* _Records for this exercise_
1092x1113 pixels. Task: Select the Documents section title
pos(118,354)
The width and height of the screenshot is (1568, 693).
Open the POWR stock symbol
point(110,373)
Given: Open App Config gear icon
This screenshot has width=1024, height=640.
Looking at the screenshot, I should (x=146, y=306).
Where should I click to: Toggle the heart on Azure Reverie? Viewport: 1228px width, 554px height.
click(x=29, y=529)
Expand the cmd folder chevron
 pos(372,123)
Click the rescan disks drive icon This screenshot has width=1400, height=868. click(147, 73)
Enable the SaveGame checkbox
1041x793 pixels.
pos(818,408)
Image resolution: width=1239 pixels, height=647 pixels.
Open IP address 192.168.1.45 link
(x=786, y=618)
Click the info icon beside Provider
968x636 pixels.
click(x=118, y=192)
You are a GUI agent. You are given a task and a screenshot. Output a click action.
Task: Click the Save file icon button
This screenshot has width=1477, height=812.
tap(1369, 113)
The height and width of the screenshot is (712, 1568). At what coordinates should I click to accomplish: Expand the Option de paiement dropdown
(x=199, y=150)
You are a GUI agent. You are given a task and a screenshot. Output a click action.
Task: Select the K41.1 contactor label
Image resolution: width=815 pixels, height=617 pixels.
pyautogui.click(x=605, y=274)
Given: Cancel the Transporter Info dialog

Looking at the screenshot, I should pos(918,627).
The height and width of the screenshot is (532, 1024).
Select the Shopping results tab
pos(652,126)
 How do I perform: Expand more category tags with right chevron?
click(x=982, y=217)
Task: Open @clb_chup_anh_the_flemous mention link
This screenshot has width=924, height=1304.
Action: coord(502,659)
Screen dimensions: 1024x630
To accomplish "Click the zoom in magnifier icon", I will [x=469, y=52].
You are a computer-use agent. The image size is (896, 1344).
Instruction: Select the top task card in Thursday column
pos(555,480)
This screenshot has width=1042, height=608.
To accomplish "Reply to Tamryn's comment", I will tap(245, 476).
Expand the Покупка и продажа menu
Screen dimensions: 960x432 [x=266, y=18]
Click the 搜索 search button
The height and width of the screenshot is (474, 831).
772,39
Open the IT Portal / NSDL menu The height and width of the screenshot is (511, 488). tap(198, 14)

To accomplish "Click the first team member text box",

* _Brief_
Repeat the material above in full, exactly as it stands.

* _Response area_
1092x1113 pixels. Task: Select the Documents section title
pos(118,354)
The width and height of the screenshot is (1568, 693).
Open the POWR stock symbol
point(110,373)
Given: Open App Config gear icon
This screenshot has width=1024, height=640.
Looking at the screenshot, I should (x=146, y=306).
Where should I click to: Toggle the heart on Azure Reverie? Viewport: 1228px width, 554px height.
click(x=29, y=529)
Expand the cmd folder chevron
 pos(372,123)
Click the rescan disks drive icon This screenshot has width=1400, height=868. click(147, 73)
Enable the SaveGame checkbox
1041x793 pixels.
pos(818,408)
Image resolution: width=1239 pixels, height=647 pixels.
Open IP address 192.168.1.45 link
(x=786, y=618)
Click the info icon beside Provider
968x636 pixels.
click(x=118, y=192)
You are a GUI agent. You are given a task and a screenshot. Output a click action.
Task: Click the Save file icon button
This screenshot has width=1477, height=812.
tap(1369, 113)
The height and width of the screenshot is (712, 1568). At what coordinates should I click to accomplish: Expand the Option de paiement dropdown
(x=199, y=150)
You are a GUI agent. You are given a task and a screenshot. Output a click action.
Task: Select the K41.1 contactor label
Image resolution: width=815 pixels, height=617 pixels.
pyautogui.click(x=605, y=274)
Given: Cancel the Transporter Info dialog

Looking at the screenshot, I should pos(918,627).
The height and width of the screenshot is (532, 1024).
Select the Shopping results tab
pos(652,126)
 How do I perform: Expand more category tags with right chevron?
click(x=982, y=217)
Task: Open @clb_chup_anh_the_flemous mention link
This screenshot has width=924, height=1304.
Action: coord(502,659)
Screen dimensions: 1024x630
To accomplish "Click the zoom in magnifier icon", I will [x=469, y=52].
You are a computer-use agent. The image size is (896, 1344).
Instruction: Select the top task card in Thursday column
pos(555,480)
This screenshot has width=1042, height=608.
To accomplish "Reply to Tamryn's comment", I will tap(245, 476).
Expand the Покупка и продажа menu
Screen dimensions: 960x432 [x=266, y=18]
Click the 搜索 search button
The height and width of the screenshot is (474, 831).
772,39
Open the IT Portal / NSDL menu The height and width of the screenshot is (511, 488). tap(198, 14)

To accomplish "Click the first team member text box",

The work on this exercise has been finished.